Outbound NJ Transit service into and out of New York Penn Station is suspended beginning four hours before each match, except for ticket-holding World Cup attendees — a restriction that has drawn criticism from daily commuters. NJ Transit has offered a 3 percent discount on monthly passes and encouraged remote work on match days.

A Convergence of National Entertainment Events

The week of June 15 has become one of the most concentrated periods of national entertainment activity in recent memory.

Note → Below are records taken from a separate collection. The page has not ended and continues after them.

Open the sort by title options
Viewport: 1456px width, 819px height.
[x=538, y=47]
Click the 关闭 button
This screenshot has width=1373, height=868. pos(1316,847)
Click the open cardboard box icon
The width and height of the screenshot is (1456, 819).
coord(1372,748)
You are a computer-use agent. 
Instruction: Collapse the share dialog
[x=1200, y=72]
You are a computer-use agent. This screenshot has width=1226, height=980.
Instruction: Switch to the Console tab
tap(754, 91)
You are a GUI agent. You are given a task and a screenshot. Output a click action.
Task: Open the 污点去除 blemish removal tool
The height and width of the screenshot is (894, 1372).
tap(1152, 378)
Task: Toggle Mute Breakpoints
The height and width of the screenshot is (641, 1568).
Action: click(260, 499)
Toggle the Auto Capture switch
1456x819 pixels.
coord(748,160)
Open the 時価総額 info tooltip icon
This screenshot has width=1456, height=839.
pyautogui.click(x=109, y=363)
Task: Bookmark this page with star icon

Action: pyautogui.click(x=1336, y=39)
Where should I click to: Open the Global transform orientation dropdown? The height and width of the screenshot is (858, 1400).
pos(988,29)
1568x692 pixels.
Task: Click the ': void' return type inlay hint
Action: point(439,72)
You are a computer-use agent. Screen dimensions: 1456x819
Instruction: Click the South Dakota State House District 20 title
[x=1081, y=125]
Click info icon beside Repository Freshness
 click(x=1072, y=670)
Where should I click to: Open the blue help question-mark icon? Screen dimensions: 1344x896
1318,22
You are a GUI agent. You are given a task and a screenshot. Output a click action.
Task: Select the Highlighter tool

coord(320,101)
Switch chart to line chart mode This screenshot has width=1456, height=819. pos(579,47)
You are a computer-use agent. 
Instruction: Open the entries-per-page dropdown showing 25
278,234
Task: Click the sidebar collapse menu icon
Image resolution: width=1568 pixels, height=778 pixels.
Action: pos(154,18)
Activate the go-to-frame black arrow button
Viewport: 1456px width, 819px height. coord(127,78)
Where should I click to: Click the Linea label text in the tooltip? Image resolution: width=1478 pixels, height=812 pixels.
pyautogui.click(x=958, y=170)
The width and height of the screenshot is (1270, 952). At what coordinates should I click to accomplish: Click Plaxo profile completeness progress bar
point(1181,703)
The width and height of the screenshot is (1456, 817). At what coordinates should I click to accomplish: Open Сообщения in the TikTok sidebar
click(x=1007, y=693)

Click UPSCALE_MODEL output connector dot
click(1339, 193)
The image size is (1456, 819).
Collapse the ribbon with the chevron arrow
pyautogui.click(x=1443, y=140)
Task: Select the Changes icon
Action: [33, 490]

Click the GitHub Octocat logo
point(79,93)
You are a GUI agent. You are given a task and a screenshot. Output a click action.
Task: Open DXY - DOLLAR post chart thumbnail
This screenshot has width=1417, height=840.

The World Cup matches at MetLife Stadium overlap with the New York Knicks’ championship ticker-tape parade on June 18, the strongest post-pandemic summer box office (up 11.6 percent year over year), and the lead-up to Juneteenth on June 19. New York City has organized public watch parties in all five boroughs, and fan zones operated by the host committee are running in Manhattan and across the wider metro area.

NYU Stern economist Luís Cabral has cautioned that the projected $3.3 billion economic impact for the New York-New Jersey region may overstate the actual net benefit, given the displacement effects on normal commercial activity and the public costs required to host an event of this magnitude. Still, the scale of the tournament’s footprint across U.S. cities — from the opening matches in Mexico City to the Final at MetLife Stadium — represents the kind of sustained national attention that host committees have spent years lobbying to capture.

The next match at New York New Jersey Stadium is France vs. Senegal on Monday, June 16. The tournament continues through the knockout rounds in late June and early July before the Final on July 19.